La scène aurait pu être tournée de manière typique et mélodramatique, avec la caméra restant sur Travis alors qu’il réalisait finalement que sa chance avec elle était gâchée – et avec cela, son seul espoir d’échapper à son existence aliénée. Scorsese évite toutefois l’évidence. Au lieu de cela, le caméraman Michael Chapman commence une lente piste s’éloignant de Travis, pour finalement se reposer sur un couloir vide avec une porte ouverte à son extrémité, donnant sur la rue. Le couloir, qui est l’entrée du bureau du Ed Sullivan Theatre à Broadway, est délabré et sans espoir, avec vue sur l’obscurité animée de la ville la nuit.

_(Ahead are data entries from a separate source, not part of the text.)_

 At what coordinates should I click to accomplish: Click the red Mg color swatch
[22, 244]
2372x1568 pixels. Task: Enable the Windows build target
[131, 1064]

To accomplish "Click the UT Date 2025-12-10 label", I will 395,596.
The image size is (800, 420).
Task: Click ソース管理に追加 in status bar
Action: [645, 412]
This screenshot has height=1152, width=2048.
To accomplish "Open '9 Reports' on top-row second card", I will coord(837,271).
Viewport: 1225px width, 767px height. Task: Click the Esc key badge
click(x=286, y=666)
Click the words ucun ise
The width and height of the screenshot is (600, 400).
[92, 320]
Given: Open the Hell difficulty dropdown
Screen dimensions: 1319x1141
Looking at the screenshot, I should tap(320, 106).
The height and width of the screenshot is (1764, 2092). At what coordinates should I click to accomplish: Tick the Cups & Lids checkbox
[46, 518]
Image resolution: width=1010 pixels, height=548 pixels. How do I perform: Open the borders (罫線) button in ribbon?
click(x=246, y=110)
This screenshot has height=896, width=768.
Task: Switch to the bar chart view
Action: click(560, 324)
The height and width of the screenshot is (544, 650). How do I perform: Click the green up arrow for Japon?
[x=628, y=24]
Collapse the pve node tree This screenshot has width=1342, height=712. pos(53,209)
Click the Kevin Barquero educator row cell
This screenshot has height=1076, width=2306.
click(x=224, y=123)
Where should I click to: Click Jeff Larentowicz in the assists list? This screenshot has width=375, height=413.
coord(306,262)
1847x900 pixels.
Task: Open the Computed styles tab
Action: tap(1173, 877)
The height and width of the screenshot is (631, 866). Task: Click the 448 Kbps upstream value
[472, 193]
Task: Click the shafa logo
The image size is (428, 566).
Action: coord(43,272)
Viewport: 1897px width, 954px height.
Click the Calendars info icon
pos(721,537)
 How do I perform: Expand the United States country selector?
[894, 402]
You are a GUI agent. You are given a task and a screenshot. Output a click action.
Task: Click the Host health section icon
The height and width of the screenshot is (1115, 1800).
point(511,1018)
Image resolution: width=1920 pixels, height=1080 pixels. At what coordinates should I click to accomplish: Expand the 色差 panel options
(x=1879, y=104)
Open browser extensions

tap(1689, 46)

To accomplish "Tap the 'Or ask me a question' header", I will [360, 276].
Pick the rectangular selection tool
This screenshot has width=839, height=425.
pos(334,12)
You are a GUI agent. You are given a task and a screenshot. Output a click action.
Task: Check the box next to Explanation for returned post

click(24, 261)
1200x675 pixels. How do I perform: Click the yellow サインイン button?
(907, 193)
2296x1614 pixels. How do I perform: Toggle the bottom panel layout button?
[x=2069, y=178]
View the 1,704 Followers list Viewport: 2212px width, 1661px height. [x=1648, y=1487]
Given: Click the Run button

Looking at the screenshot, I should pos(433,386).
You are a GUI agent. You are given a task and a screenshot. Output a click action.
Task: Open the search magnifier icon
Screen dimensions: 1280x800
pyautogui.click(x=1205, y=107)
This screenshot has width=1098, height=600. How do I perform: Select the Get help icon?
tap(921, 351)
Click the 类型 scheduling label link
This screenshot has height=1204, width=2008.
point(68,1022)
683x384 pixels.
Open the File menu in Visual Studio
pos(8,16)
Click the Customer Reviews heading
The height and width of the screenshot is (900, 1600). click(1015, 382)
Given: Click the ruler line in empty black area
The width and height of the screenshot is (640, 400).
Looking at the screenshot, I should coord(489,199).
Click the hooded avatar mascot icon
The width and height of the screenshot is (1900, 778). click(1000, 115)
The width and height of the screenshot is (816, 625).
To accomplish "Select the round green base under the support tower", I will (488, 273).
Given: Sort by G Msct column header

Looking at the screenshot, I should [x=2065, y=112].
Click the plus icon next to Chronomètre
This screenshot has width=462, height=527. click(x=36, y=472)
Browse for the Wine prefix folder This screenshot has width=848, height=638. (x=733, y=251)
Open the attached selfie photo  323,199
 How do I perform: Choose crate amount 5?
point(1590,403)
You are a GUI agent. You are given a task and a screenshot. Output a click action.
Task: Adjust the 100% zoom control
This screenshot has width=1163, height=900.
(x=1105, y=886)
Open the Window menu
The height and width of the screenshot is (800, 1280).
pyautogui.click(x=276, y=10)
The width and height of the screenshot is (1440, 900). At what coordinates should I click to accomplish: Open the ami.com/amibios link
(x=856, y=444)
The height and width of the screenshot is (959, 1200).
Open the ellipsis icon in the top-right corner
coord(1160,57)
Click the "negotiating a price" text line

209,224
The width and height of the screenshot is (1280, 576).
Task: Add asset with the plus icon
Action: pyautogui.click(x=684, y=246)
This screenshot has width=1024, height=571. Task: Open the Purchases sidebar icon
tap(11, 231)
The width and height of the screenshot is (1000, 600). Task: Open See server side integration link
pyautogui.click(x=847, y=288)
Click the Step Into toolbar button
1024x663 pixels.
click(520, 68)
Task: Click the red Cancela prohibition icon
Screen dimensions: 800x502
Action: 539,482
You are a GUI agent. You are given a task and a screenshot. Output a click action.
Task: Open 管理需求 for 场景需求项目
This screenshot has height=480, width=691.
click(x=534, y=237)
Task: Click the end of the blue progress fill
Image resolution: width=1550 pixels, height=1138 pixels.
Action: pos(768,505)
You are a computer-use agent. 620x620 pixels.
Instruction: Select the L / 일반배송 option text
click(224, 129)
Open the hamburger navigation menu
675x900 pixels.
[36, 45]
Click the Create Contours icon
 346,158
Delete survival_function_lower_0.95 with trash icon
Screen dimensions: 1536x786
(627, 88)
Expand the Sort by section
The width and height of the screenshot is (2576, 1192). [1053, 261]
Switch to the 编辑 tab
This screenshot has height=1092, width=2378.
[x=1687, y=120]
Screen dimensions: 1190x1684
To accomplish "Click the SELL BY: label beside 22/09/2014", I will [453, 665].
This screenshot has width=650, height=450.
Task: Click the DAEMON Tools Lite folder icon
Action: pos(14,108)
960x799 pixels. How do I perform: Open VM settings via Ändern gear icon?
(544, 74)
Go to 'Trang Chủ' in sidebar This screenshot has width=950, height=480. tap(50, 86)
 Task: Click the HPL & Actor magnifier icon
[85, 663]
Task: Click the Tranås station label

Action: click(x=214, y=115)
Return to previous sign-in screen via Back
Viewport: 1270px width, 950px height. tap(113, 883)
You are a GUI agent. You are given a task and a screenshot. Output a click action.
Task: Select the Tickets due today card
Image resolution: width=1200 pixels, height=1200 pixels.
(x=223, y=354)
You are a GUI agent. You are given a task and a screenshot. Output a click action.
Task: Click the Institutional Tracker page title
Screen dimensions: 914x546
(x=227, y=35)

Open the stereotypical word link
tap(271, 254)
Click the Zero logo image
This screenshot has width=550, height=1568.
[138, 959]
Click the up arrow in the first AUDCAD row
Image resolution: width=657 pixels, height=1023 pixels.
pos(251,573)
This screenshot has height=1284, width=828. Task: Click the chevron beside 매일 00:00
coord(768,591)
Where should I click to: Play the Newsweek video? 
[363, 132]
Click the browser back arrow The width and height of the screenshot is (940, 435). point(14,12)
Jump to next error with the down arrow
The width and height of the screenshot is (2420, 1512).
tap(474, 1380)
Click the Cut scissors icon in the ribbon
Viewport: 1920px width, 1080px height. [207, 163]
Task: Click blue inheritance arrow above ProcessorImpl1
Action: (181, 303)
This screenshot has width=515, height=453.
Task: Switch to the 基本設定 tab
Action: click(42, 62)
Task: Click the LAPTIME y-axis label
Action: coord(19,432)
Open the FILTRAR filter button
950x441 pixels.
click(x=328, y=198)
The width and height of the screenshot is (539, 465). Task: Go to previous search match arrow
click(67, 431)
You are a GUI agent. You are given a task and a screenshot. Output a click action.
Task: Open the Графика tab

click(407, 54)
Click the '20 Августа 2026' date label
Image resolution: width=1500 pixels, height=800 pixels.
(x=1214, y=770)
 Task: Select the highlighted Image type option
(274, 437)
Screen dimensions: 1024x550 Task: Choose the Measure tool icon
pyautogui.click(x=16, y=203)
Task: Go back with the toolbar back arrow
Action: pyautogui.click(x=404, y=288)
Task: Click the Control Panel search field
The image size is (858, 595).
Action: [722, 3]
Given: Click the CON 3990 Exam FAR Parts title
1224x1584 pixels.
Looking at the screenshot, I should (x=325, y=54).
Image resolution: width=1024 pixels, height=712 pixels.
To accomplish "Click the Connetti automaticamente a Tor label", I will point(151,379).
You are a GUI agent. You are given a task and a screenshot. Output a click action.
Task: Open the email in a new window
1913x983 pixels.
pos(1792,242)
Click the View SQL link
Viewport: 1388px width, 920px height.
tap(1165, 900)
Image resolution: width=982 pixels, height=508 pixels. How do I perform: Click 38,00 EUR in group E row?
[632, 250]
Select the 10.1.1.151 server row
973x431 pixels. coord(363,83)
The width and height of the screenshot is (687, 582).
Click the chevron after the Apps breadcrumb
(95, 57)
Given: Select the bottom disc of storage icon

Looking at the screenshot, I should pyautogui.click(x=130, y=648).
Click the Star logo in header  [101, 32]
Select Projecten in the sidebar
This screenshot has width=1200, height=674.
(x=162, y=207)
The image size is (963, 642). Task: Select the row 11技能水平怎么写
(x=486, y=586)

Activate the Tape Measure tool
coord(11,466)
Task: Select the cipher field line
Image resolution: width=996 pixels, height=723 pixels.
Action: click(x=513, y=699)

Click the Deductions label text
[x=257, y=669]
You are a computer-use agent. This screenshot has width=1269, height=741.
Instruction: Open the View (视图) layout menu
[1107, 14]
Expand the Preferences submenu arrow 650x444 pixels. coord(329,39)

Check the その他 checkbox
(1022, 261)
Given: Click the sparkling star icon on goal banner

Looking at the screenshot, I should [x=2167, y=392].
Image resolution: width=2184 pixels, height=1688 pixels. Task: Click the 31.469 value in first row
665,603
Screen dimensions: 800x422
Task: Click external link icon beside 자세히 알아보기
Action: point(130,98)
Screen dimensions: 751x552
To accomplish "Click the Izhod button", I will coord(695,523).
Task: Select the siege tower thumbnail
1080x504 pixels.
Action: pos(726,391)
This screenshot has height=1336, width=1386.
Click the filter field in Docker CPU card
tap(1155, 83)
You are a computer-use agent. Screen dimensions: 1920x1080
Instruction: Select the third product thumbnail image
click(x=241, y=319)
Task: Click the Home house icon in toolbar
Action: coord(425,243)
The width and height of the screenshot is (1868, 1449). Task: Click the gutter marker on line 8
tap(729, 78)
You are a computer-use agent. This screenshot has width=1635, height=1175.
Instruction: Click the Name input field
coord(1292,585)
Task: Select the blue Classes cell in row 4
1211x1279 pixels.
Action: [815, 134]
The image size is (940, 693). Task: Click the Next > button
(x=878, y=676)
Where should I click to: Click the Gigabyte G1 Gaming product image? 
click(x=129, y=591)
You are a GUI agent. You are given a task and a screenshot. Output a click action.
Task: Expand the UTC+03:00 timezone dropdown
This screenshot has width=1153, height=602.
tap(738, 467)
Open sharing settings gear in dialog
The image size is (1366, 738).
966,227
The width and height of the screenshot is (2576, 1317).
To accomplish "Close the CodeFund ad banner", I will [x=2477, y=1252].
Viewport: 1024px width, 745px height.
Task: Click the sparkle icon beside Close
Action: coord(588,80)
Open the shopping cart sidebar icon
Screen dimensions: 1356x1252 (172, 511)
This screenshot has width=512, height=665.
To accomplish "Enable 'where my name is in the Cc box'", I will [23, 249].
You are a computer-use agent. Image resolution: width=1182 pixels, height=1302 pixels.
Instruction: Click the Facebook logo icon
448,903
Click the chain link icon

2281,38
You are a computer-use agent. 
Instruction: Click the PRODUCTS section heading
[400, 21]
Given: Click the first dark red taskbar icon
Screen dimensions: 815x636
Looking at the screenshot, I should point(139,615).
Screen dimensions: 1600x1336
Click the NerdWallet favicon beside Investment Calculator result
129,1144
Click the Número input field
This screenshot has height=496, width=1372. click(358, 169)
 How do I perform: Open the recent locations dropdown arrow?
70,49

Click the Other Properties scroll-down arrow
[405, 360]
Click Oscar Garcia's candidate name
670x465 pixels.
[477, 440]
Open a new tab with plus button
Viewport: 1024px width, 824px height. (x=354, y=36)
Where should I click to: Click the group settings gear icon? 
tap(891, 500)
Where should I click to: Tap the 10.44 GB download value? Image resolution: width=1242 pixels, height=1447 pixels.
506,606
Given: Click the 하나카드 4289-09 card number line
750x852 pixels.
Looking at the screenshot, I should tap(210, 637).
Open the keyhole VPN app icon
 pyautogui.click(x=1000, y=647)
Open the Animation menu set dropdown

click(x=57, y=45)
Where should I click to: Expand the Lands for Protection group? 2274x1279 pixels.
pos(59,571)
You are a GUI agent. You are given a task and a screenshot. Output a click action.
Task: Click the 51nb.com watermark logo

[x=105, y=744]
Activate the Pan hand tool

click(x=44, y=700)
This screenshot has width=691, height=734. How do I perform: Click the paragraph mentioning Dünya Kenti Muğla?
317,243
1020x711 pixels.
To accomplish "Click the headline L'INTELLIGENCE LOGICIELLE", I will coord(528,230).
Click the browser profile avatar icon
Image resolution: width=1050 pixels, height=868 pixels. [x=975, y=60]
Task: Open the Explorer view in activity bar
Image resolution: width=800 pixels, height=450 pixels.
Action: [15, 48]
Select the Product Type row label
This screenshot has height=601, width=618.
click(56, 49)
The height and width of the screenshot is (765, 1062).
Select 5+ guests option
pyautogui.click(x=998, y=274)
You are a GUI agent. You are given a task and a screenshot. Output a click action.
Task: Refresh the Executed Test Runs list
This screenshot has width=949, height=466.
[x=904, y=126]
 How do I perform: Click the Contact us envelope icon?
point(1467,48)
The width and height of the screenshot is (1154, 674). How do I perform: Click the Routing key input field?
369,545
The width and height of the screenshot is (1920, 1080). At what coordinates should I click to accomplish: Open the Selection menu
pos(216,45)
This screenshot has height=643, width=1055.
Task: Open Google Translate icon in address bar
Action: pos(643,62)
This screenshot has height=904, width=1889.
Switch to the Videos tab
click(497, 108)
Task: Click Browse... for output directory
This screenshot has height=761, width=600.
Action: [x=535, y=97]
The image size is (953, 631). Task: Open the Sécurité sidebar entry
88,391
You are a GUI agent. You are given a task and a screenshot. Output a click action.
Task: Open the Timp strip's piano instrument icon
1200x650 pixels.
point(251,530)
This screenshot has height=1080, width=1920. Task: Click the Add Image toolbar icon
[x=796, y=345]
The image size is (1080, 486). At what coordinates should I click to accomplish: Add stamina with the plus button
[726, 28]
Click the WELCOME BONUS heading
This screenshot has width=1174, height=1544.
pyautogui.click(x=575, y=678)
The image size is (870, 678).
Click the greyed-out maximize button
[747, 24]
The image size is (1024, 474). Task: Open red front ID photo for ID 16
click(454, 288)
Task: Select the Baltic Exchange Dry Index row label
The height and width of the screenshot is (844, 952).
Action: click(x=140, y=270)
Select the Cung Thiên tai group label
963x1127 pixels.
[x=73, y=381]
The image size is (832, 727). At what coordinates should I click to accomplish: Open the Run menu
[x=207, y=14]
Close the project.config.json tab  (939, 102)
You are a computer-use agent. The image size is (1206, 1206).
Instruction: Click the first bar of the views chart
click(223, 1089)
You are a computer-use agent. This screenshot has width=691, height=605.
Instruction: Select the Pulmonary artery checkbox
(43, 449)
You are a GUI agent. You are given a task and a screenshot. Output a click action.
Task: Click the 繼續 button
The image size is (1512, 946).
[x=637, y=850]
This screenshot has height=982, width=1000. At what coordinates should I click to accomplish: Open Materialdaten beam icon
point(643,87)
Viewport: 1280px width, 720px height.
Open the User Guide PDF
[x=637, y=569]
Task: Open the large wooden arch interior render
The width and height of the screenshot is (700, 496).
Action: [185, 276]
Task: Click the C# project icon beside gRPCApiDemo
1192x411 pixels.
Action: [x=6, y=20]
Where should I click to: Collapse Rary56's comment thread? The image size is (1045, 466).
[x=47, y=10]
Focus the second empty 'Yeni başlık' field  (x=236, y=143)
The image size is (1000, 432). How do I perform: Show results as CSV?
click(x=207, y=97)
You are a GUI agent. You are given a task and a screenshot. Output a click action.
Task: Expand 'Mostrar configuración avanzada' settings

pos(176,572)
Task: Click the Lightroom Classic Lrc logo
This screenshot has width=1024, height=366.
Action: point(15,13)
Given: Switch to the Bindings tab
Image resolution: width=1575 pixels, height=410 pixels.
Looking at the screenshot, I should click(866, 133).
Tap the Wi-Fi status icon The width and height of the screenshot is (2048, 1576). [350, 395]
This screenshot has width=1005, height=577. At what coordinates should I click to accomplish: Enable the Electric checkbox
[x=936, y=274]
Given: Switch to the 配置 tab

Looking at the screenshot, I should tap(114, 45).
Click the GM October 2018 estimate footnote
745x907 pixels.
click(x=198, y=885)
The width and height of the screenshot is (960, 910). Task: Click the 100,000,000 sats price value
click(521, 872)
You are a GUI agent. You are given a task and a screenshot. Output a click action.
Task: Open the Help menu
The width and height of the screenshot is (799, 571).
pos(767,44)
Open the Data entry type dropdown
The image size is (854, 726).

Le spectateur entend la réaction de Travis après avoir été maladroitement largué hors caméra (mais pas ce que Betsy lui dit) avant de raccrocher et de revenir dans le plan, marchant dans le couloir dos à la caméra alors qu’il laisse le moment douloureux derrière lui.

Le plan est tellement contraire aux règles des films hollywoodiens classiques où le drame, plutôt que le langage visuel d’une scène, avait naturellement préséance – et il illustre magistralement à la fois l’esprit créatif non-conformiste du film, l’une des œuvres phares de la révolution du « Nouvel Hollywood » des années 1970, et l’isolement et la mélancolie de son protagoniste. Travis ne semble jamais plus vulnérable qu’à ce moment-là, contrastant avec sa bravade ultérieure dans la scène du miroir. Ici, la caméra semble incapable de témoigner du chagrin du personnage, même si Travis en est sans doute responsable. En s’éloignant de Travis, le plan lui permet presque de conserver brièvement sa dignité, ce que la société urbaine dans laquelle il vit lui offre rarement.